▶ [Required work]:
a - In the write-up on building a Dimension Strings template, list the captions that appear under the recording links.
b - According to the write-up on building a Dimension Strings template, which key combination opens the list of loaded patches in VI Pro's standalone mode?
c - Extend the write-up on building a Dimension Strings template from its last sentence.

▶ [Text provided]:
══════════

The pizzicato-matrix is also worth mentioning. This one is configured to give you a Bartok-pizz. (a pizz with a slapping sound) at the highest velocities.
In the last two matrices there are dynamic patches. Here we don’t only use a keyswitch and cc3 to choose the articulation, but another keyswitch. See that A/B switch below the matrix? With this keyswitch you can choose whether the articulation will be a crescendo or a decrescendo. (Actually this A/B keyswitch can be seen in previous matrices too, but that’s simply laziness on my part. It doesn’t do anything there, but I didn’t bother to deactivate it since it doesn’t interfere with the functionality either. Of actual use it’s only in the last two matrices).

*Sections and groups*
Okay, that’s it for subgroup A of the violin 1 section. Take a moment to gather some strength, you’ll need it. Because now is the moment I’m going to tell you that – and you probably see this one coming – you need to duplicate this setup for subgroup B, and then all the other sections. Sheesh. No matter how you tackle it, it’s going to take some time. You can either duplicate the channel and manually replace every single patch. At least all the matrices will already be setup correctly that way. Or there’s a possible shortcut. It works only in the standalone mode of VI Pro. First save the vl1 subgroup A that we just created as a preset. Open VI Pro in standalone mode. Load the preset, then press Ctrl+Alt+W (on a Mac it’s probably something with that apple key). That should bring up a list with all patches currently loaded. You can choose patches and substitute them as well…
It will go faster as you progress because there are less players per section. The double basses (don’t forget to adjust their keyswitches) I didn’t divide into subgroups. I’m not likely to write divisi for them often (or ever). And I didn’t hear a big difference between one pass and two passes for them, so I went with just one group there. Check that each subgroup responds to one midi channel. Vl 1 A (5) to midi channel 1, Vl 1 B (5) to midi channel 2, Vl 2 A (4) to midi channel 3…

Whew, congratulations for having made it thus far! You have now a pretty sophisticated template for your dimension strings, both in terms of workflow and sound. Now you need to pan each group, add reverb and any other effects you wish. As an aside: DS used close mics for every single player. The raw samples sound very detailed, but also contain a lot of high frequency because of that. You want to push them back into the room with your reverb. Play around until you found the right balance between richness of detail and lushness of the sound for you. If they sound harsh you didn’t push them back enough. If they start to loose detail and begin to sound muddy it’s too far back.
After that, your template is ready for usage!

Here is how it sounds:

[flash width=450 height=110 loop=false]http://player.soundcloud.com/player.swf?url=http%3A%2F%2Fapi.soundcloud.com%2Ftracks%2F199490093&secret_url=false[/flash]

https://soundcloud.com/linos-music/vsl-dimension-strings-vl-1-one-pass
Vl 1 together, one pass


[flash width=450 height=110 loop=false]http://player.soundcloud.com/player.swf?url=http%3A%2F%2Fapi.soundcloud.com%2Ftracks%2F199490264&secret_url=false[/flash]

https://soundcloud.com/linos-music/vsl-dimension-strings-vl-1-two-passes
Vl 1 two passes


[flash width=450 height=110 loop=false]http://player.soundcloud.com/player.swf?url=http%3A%2F%2Fapi.soundcloud.com%2Ftracks%2F199490374&secret_url=false[/flash]

https://soundcloud.com/linos-music/vsl-dimension-strings-celli
Celli

Just gorgeous, isn’t it?

══════════

Entries taken from a collection
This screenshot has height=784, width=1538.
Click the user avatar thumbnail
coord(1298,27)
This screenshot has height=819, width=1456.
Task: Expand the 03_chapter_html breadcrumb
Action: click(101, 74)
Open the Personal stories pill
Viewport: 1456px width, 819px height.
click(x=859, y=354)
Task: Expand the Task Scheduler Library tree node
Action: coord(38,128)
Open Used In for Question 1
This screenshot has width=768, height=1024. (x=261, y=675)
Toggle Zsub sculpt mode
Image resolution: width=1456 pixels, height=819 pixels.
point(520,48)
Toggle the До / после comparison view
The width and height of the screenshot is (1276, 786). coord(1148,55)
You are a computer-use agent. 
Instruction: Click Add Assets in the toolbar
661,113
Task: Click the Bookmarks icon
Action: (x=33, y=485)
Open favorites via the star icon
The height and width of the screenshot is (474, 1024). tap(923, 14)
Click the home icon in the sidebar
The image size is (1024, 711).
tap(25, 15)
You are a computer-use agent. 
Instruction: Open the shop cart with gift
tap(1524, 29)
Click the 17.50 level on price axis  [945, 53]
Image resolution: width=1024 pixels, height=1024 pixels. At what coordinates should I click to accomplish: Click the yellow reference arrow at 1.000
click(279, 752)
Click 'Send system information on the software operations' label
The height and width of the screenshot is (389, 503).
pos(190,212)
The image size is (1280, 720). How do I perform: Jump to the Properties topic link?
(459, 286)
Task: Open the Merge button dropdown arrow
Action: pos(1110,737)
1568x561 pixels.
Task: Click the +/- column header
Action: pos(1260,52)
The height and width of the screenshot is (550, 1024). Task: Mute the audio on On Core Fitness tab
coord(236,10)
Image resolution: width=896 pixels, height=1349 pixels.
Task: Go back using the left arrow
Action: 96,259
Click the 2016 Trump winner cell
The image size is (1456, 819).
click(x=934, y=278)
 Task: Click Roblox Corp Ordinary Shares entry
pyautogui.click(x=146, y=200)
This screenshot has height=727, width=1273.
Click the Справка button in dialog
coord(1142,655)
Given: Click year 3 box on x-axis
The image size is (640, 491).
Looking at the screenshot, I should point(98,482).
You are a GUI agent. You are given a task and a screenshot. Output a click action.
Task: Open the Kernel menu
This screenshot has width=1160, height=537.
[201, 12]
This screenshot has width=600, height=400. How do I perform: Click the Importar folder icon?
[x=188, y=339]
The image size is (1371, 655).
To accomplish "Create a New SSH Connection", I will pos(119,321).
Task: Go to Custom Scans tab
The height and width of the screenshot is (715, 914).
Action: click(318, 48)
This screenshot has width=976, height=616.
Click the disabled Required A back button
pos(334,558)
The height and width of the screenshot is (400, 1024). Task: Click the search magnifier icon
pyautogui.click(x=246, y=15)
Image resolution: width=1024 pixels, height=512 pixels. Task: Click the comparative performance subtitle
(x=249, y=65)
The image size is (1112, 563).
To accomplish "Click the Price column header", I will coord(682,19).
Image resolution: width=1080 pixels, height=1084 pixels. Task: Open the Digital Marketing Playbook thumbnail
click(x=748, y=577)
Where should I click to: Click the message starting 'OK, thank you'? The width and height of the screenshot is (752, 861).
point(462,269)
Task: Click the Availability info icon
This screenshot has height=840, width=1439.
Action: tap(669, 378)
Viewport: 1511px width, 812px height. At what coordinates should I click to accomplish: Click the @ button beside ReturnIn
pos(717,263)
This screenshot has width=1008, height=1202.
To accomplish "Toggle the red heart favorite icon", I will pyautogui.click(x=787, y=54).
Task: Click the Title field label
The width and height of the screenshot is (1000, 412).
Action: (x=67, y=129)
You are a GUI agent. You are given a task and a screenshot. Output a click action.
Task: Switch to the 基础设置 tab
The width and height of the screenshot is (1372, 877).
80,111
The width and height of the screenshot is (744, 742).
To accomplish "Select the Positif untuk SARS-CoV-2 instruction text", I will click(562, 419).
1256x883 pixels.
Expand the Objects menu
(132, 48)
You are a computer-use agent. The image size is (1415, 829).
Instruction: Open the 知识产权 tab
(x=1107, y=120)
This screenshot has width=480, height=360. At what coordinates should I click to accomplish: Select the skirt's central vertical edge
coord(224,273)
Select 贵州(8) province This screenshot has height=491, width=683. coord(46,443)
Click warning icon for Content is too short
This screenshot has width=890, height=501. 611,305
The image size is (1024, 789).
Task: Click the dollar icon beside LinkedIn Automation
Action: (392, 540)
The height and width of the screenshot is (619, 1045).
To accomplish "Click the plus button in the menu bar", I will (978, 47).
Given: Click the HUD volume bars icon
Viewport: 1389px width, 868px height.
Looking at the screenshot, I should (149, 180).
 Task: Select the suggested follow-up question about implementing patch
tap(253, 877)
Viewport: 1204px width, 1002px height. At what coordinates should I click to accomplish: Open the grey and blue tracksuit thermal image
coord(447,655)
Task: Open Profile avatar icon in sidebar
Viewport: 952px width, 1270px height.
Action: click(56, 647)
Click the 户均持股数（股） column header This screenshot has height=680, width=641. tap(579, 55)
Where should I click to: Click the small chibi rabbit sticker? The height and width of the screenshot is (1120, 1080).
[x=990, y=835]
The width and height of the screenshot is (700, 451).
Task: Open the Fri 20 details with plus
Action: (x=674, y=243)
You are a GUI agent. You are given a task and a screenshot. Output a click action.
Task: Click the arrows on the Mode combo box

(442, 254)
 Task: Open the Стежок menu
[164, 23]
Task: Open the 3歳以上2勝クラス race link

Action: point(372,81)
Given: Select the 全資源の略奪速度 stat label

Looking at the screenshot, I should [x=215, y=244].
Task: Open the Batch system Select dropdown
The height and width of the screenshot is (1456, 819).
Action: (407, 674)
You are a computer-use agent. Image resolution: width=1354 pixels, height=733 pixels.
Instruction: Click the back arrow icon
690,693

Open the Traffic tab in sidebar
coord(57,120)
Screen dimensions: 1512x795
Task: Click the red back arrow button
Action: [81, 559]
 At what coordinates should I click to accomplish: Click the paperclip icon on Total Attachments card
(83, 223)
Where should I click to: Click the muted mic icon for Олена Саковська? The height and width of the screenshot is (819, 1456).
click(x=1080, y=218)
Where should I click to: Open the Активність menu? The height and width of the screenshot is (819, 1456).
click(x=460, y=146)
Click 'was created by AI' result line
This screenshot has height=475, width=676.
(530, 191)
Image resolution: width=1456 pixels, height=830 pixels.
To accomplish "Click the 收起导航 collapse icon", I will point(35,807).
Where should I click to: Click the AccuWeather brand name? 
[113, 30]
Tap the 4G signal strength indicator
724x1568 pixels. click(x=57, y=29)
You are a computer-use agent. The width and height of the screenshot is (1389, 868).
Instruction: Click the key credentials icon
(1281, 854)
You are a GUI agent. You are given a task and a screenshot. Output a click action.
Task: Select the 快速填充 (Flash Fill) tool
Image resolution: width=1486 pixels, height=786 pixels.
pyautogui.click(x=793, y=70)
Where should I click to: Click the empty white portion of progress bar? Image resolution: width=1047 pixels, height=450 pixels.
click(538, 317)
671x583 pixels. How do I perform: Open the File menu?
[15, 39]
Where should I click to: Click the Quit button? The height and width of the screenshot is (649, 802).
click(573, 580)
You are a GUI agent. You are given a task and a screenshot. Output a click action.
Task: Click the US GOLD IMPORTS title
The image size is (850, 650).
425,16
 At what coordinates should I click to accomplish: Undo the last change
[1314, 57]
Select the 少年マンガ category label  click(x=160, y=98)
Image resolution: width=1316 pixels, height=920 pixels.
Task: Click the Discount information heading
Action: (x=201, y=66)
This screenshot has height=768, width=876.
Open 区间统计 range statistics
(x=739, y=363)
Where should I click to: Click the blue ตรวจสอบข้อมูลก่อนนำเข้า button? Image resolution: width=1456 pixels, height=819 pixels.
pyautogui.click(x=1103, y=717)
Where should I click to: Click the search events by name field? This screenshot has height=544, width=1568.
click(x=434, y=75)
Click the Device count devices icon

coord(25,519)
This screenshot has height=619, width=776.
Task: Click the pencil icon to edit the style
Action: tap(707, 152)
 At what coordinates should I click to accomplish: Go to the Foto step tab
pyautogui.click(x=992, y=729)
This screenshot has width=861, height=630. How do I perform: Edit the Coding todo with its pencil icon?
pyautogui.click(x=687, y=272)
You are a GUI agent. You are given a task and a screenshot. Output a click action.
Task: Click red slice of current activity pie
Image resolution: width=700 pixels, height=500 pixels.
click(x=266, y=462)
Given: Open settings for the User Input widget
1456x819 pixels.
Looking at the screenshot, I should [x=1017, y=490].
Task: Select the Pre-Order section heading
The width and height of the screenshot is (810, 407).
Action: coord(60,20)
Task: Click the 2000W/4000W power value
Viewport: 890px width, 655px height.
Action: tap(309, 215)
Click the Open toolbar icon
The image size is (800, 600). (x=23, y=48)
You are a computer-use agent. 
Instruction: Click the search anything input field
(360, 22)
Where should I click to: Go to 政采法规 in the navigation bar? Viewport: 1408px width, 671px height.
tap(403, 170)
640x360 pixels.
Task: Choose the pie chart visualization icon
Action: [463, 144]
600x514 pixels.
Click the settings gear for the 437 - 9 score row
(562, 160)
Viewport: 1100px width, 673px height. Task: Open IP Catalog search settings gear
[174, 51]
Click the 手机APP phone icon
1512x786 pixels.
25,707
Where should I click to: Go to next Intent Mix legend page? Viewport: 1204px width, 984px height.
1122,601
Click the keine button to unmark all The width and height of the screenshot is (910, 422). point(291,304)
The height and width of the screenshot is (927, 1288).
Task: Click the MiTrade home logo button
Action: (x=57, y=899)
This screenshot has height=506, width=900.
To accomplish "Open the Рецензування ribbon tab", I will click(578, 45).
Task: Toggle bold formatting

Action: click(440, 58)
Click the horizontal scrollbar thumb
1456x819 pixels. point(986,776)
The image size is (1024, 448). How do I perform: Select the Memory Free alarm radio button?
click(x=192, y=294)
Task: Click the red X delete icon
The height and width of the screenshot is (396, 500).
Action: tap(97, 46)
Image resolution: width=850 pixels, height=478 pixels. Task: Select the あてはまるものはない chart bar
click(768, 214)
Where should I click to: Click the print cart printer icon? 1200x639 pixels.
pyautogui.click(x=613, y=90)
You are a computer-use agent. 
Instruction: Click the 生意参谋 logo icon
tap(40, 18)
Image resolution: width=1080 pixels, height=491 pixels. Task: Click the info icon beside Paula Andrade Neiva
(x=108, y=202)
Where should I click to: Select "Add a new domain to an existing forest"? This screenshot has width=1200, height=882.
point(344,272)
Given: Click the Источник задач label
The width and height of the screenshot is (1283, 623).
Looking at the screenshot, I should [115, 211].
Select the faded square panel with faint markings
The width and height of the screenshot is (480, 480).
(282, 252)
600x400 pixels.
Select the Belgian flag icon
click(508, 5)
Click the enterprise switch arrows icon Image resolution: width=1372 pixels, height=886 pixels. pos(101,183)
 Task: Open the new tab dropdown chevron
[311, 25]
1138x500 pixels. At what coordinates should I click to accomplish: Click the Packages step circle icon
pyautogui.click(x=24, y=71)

══════════

▶ [Set of answers]:
a -
Vl 1 together, one pass
Vl 1 two passes
Celli

b - Ctrl+Alt+W

c -
*Sisyphus, oh Sisyphus*
You can stop right here if you want. But there’s one last trick up my sleeve! We are going to make a second template for this. Ouch.
But it’s totally worth it, if you have the stamina and the right reverb, that is. You probably will need a reverb that features visual placement. You can do it with traditional reverb, eq, and panning, but it will be tedious.

In this template we are going to split up all the players to individual channels. This doesn’t take too long if you work from the first template you created. Duplicate Vl 1 A (5) four times. In the first channel delete all patches but those of player 1. In the second channel leave only the patches of player 2 etc. You get the picture. Like in template 1, each subgroup (not each player!) responds to one midi channel. That means that you have to set Vl 1 players 1 o 5 to midi channel 1, Vl 1 players 6 to 10 to midi channel 2…
Make doubly sure to save this template under a new name so you don’t accidentally overwrite the first one you just created!
Then we are grouping the channels together again just like in the former template: each section divided in two subgroups. Create 9 busses. Name them Vl 1 A (5), Vl 1 B (5), Vl 2 A (4) etc. Route each of these busses to the Master Bus. Then route the individual channels into the according bus (Vl 1 player 1 to 5 into Vl 1 A (5), players 6 to 10 into Vl 1 B (5) and so on). In the end it should look like this:





Link to bigger image: http://de.tinypic.com/r/2l9io21/8
Picture 4

There are two advantages to this approach: 1. You can quickly and easily access each individual player should it need be. 2. and more importantly, you can place each single player on the stage individually. Like this:





Picture 5

This needs a lot of processing power, because you need an instance of reverb for every single player (34 in total, or more if you chose bigger section sizes). I use Independence Origami as my reverb, which let me define an individual spot on the stage for each player. I would save myself and my computer the hassle, but to my ears it sounds even better. Listen for yourself:

[flash width=450 height=110 loop=false]http://player.soundcloud.com/player.swf?url=http%3A%2F%2Fapi.soundcloud.com%2Ftracks%2F199490645&secret_url=false[/flash]

https://soundcloud.com/linos-music/vsl-dimension-strings-vl-1-individual-reverb
Vl 1, individual reverb on each player


[flash width=450 height=110 loop=false]http://player.soundcloud.com/player.swf?url=http%3A%2F%2Fapi.soundcloud.com%2Ftracks%2F199490771&secret_url=false[/flash]

https://soundcloud.com/linos-music/dimension-strings-celli-individual-reverb
Celli, individual reverb on each player

Hear how it sounds more spacious, has more depth to it compared to template 1? It has a convincing, three dimensional spatiality that really lets the beautiful strings sounds shine.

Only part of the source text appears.